最近、2台のパソコンの不具合を修復した。ネットサーフィンしていて、変なところをクリックしてしまったら、ウイルスみたいなプログラムを送り込まれて、何度再起動しても請求画面が消えない、みたいな。スパイウエアと呼ばれているやつだ。
1つは、ウイルス対策ソフトのふりをする外国製のやつ。ハードディスク内を検索して(本当にきちんと検索しているのかは分からない)「問題がある。修復する場合は90何ドル払え」みたいなやつ。勝手に入り込んで画面が消えない時点で、こいつがウイルスチックなのに、ウイルス対策ソフトを装うところが何ともおかしい。こいつがやっかいなのは、画面が出ている限り、ほかの操作ができないということ。

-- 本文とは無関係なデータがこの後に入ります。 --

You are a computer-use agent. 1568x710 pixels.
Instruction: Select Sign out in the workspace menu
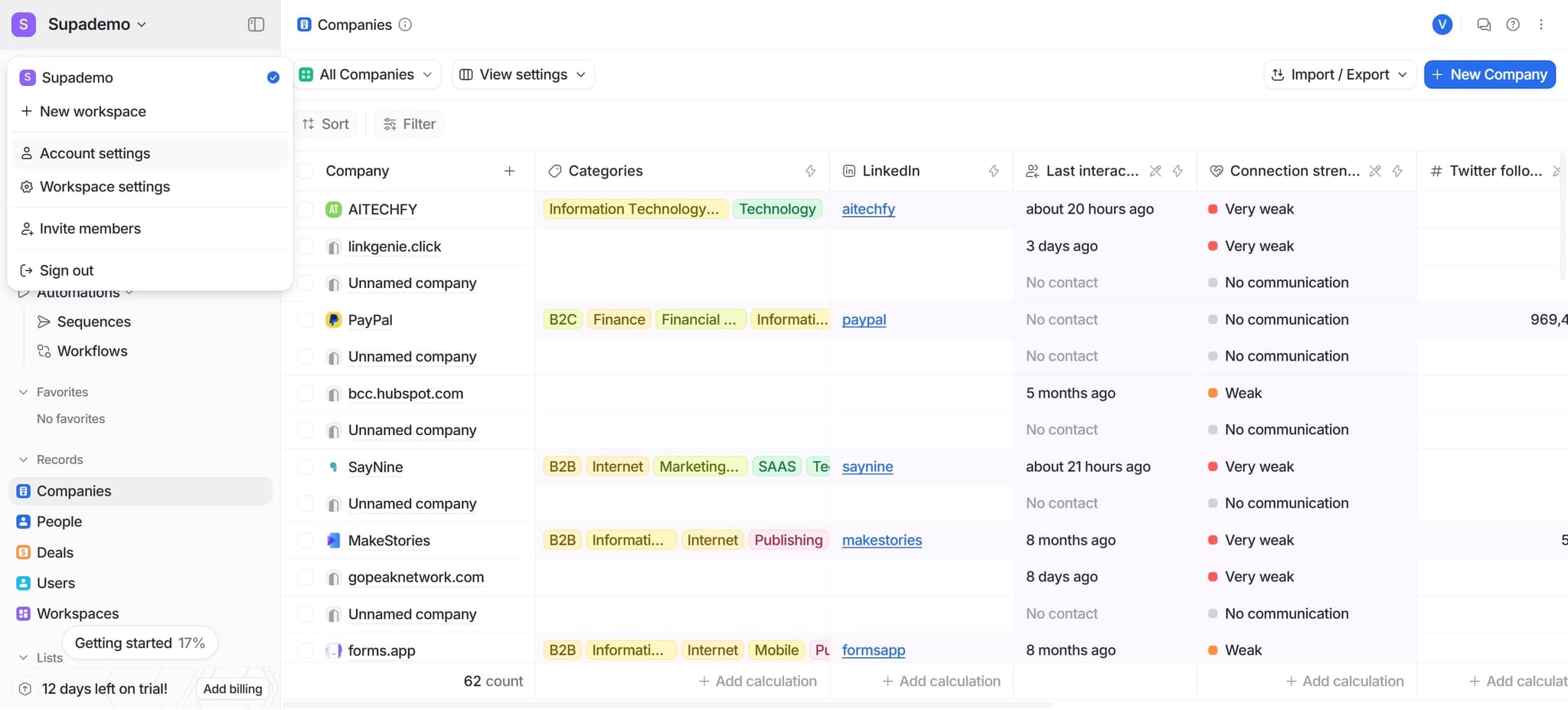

もう1つは、古典的なアダルトサイトのやつ。なにか、芸能人の動画を探していたら、感染してしまい「ようこそ!」みたいな画面とともに、入会料を請求してくる。無視していれば、害はないのだけれども、お姉さんの写真がばーんと出てアダルティーな雰囲気を醸し出す画面がいつも出ているのはばつが悪い。

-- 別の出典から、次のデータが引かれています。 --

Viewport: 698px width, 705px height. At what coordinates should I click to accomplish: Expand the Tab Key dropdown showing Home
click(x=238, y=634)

IPAという天下り機関があって、ここではウィンドウズの復元を勧めている。直ることは直るのだろうけれども、何となくめんどくさいし、いろいろ先祖返りして不具合が出ても困る。
IPA天下り
どうせ、たいしたプログラムじゃないだろうと予測したらその通りだった。
まず、ウイルス対策ソフトのふりをするやつ。起動した画面には、タスクバーも表示されておらず、「スキャンしてくれ!」みたなウインドーしか出ていない。「Ctrl」キーと「Alt」キーと「Delete」キーを同時押しして、Windowsタスクマネージャを呼び出す。「プロセス」を開くと、現在Windowsが実行しているプログラムの一覧が表示される。怪しげなプログラムが実行されていたので、「プロセスの終了」を選んだら、請求画面が消えた。

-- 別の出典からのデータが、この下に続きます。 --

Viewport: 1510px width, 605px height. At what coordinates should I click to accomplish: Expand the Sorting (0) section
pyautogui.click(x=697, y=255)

でも、これだけでは再起動したら同じ現象が出るので、タスクマネージャの「ファイル」から「新しいプロセスを実行」を選び、「explorer」と入力する。これで、タスクバーやデスクトップのアイコンが表示され、いつものWindowsの画面になる。
さっき殺したプロセスのプログラム名でハードディスクを検索すると、「C:\Documents and Settings\All Users\Application
Data」の中に格納されていたので、こいつを消す。さらに、スタートボタンから「ファイル名を指定して実行」を選び、「regedit」と入力してレジストリエディタを開き、このプログラムを実行している場所を探す。「HKEY_LOCAL_MACHINE\SOFTWARE\Microsoft\Windows
NT\CurrentVersion\Winlogon」のshellという値が追加されていて、このプログラム名が記載してあった。本当は「explorer.exe」を実行しなければいけないところ、別のプログラムを実行させて、コンピューターを乗っ取るイメージ。この値を消したら、元通りになった。
もう一つのアダルトサイトのやつは、また別な感じ。純正プログラムの「mshta.exe」を利用して、htaファイルを実行させる形式みたい。レジストリエディタでhtaという文字列を探して怪しげな記載を消したら出てこなくなった。
レジストリの改変や実行ファイルの消去は思わぬ副作用が出る可能性があるので自己責任で。